_Study text_:
Tips on How to Reduce Sodium Intake
- Buy fresh, frozen (no sauce), or no-salt added canned vegetables.
- Use fresh poultry,* fish, pork,* and lean meat, rather than canned or processed meats.
- When available, buy low-sodium, lower sodium, reduced-sodium, or no-salt-added versions of products.
- Limit sauces, mixes, and “instant” products, including flavored rice and ready-made pasta.
- Compare Nutrition Facts labels on food packages for percent Daily Value or amount of sodium in milligrams.
* Check to see if saline or salt solution has been added—if so, choose another brand.
Choose wisely—sodium content can vary within food categories
Which of These Sauces Is Lower in Sodium?
The majority of sodium in our diets is from packaged food and is a direct result of food processing. Even foods that may not taste salty can be substantial sources of sodium.

_Excerpted data_:
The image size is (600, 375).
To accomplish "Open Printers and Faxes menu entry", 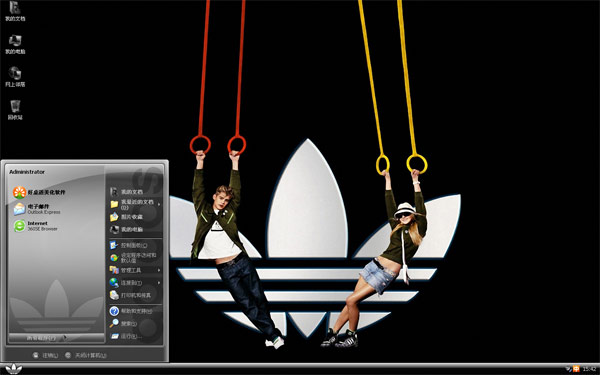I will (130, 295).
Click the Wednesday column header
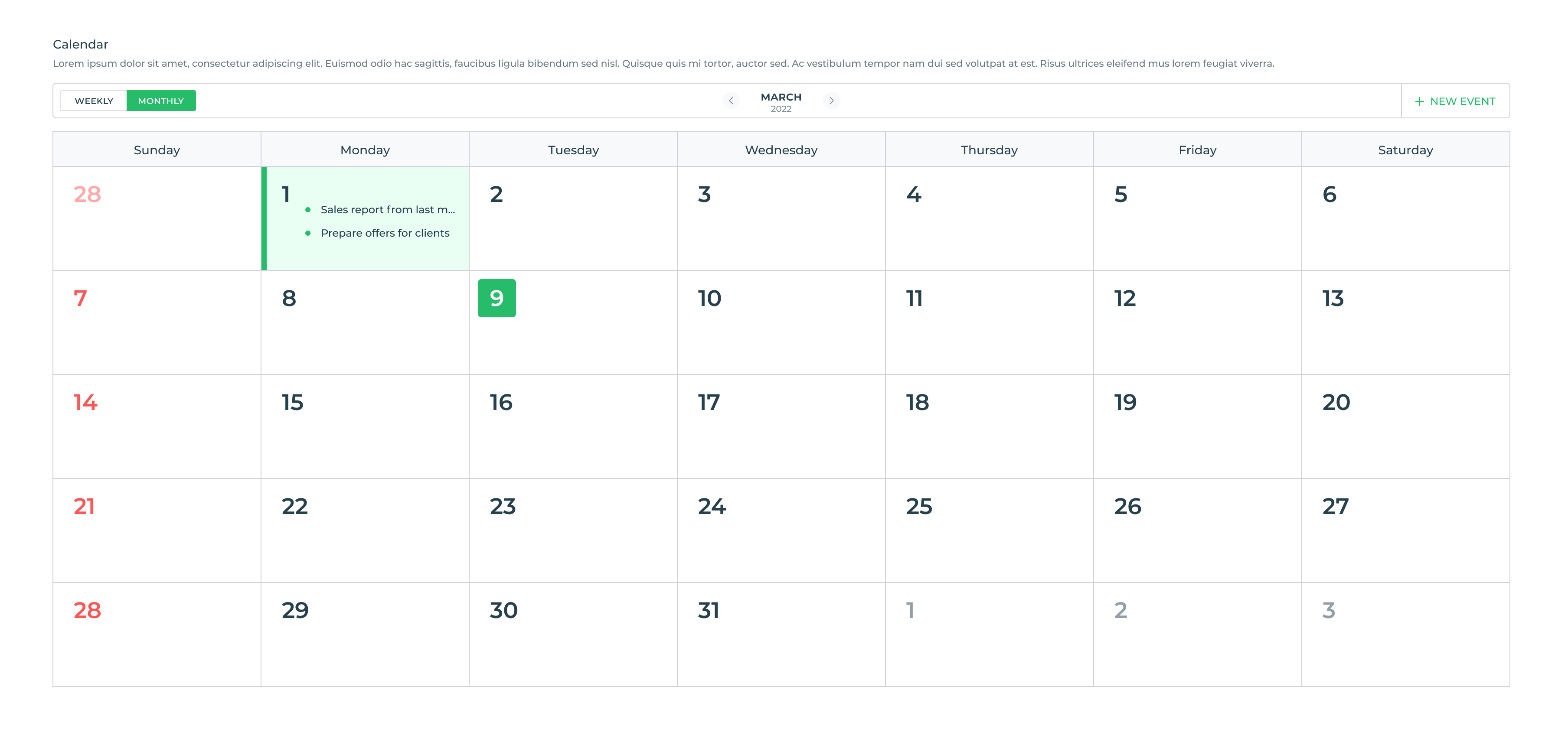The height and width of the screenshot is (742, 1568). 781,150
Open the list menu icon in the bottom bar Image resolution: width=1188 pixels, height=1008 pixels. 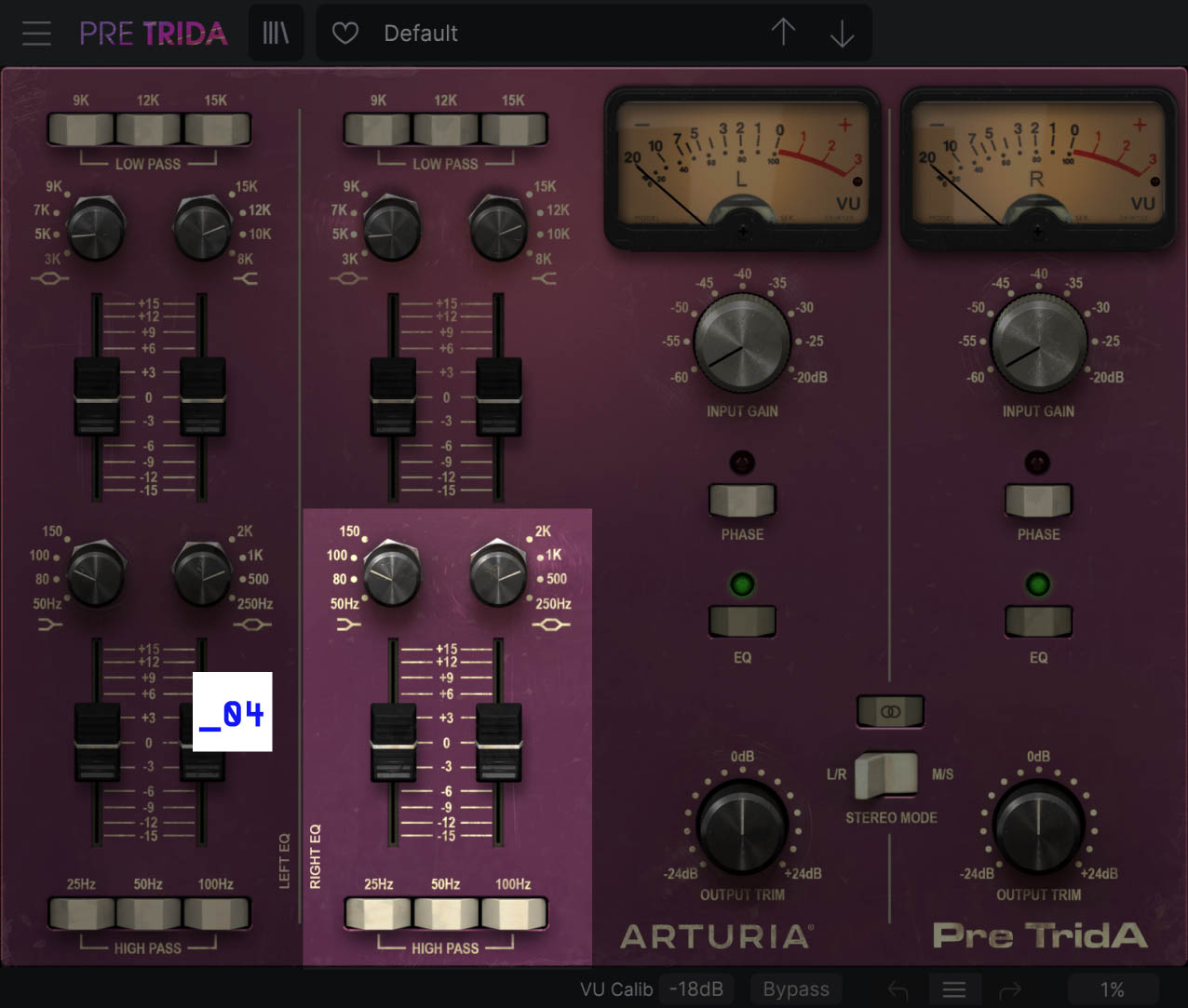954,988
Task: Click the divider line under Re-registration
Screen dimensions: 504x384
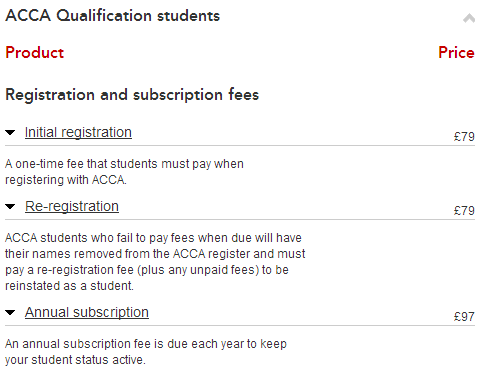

_Prompt A_: Translate this sentence from the sodium tips into Spanish: "The majority of sodium in our diets is from packaged food and is a direct result of food processing."
_Prompt B_: Summarize the text on reducing sodium intake in two sentences.
_Prompt C_: Write a continuation of the text on reducing sodium intake, picking up after its final sentence.

_Task response A_: La mayor parte del sodio de nuestra dieta proviene de los alimentos envasados y es un resultado directo del procesamiento de los alimentos.

_Task response B_: To cut sodium, buy fresh, frozen, or no-salt-added vegetables, choose fresh meats over canned or processed ones, pick lower-sodium versions of products, limit sauces, mixes, and instant products, and compare Nutrition Facts labels. Most dietary sodium comes from packaged food as a direct result of processing, and even foods that don't taste salty can contain a lot of it.

_Task response C_:
Check the amount of sodium per serving, and don’t forget to check the number of servings per container!
Remember, the 2010 Dietary Guidelines for Americans recommend that Americans aged 2 and up reduce sodium intake to less than 2,300 milligrams (mg) per day. People 51 and older and those of any age who are African Americans or who have high blood pressure, diabetes, or chronic kidney disease—about half the U.S. population and the majority of adults—should reduce sodium intake to 1,500 mg per day.